For long period of time, there was a worldwide debate about the legitimization of cannabis for the therapeutic use for different conditions. Cannabis is originally used recreationally as it produces significant euphoric effects. However, the adverse effects of cannabis and cannabinoids, which affect the cognitive and psychomotor functions, limited their medicinal application. Nonetheless, with the development of synthetic cannabinoid compounds with an improved safety profile, clinicians have paid attention to such chemical compounds, particularly for the treatment of pain, considering its comparison to other pain-relieving drugs. The latter may be classified as acute (rapid onset and lasts for short time), cancer-related, and chronic non-malignant pain (the patient suffers from pain over long periods). This article demonstrated the available literature concerned with studying the efficacy of cannabinoid treatment for pain, focusing on their safety and tolerability patterns.
Here is the full scientific article if you wish to download it.
Efficacy of cannabinoids in the treatment of cancer and non-malignant pain
Given that the pain-reducing actions of cannabinoids in the treatment of acute postoperative pain is equally-effective as codeine, producing notable psychoactive adverse effects, it is important to investigate the efficacy of cannabinoids for relieving pain that lasts for long periods. For cancer-related pain, orally-given tetrahydrocannabinol (THC, the naturally occurring cannabinoid) had only a superior analgesic effect when compared to placebo. Typical effects were also observed when other synthetic cannabinoids, such as benzopyranoperidine, have been investigated in patients with advanced cancer. On the other hand, the efficacy of cannabinoids was as effective as codeine in a consistent manner across all studies. Regarding chronic non-malignant pain, THC showed no better outcomes in regards to pain relief when compared to morphine in the patients suffering from Mediterranean fever, while the pain-alleviating dose was much higher when receiving THC. In patients with neuropathic pain due to spinal cord pathology, oral THC was superior to codeine to relieve the associated spasticity.
Safety of cannabinoids as analgesic medications
Although the potency of cannabinoids has been remarkably augmented with increasing its dose, the side effects, which are mainly psychotropic, were commonly reported. Actually, this is of a great relevance since enhancing the analgesic effect may be frequently required in patients with cancer pain. Depression of the central nervous system and some mild cardiovascular adverse effects were reported following the use of oral THC at daily doses ranging between 10 and 20 mg. Additionally, sedation and/or drowsiness were the most apparent symptoms after receiving intramuscular levonantradol, a synthetic cannabinoid. In general, the need to increase the dose of cannabinoid compounds for the treatment of pain may render the patient prone to develop adverse effects.
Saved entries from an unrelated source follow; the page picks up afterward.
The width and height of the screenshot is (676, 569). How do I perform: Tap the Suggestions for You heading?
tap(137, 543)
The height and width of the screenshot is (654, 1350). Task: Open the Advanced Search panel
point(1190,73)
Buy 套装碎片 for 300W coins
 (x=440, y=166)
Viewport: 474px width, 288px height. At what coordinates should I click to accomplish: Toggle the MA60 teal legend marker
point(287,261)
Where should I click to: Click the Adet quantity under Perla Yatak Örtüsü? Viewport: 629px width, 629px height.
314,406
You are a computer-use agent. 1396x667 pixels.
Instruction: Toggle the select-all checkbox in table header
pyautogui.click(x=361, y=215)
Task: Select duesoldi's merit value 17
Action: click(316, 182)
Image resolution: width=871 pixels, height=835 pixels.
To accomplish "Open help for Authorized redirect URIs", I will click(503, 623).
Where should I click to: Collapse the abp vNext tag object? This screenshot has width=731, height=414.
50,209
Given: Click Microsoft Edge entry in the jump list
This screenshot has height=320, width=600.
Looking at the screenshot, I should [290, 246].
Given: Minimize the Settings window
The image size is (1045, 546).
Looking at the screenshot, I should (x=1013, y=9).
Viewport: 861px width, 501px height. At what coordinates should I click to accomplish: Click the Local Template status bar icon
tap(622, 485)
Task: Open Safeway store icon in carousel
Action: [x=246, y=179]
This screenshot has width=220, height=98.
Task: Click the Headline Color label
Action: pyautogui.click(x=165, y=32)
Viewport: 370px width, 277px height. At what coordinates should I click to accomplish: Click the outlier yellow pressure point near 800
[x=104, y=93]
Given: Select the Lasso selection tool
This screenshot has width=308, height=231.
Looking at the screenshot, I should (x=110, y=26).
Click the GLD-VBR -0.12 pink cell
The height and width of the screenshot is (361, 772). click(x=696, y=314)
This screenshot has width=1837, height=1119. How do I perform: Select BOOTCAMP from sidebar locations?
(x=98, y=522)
The present study showed that cannabinoids, mostly THC compounds, were as effective as codeine for the treatment of cancer-related and non-malignant pain. Cannabinoids were associated with some adverse effects that might be attributable to their effects on the brain and behavior. It is therefore recommended to conduct future studies using synthetic or natural alternatives, which may have more potent therapeutic effects with a safer profile.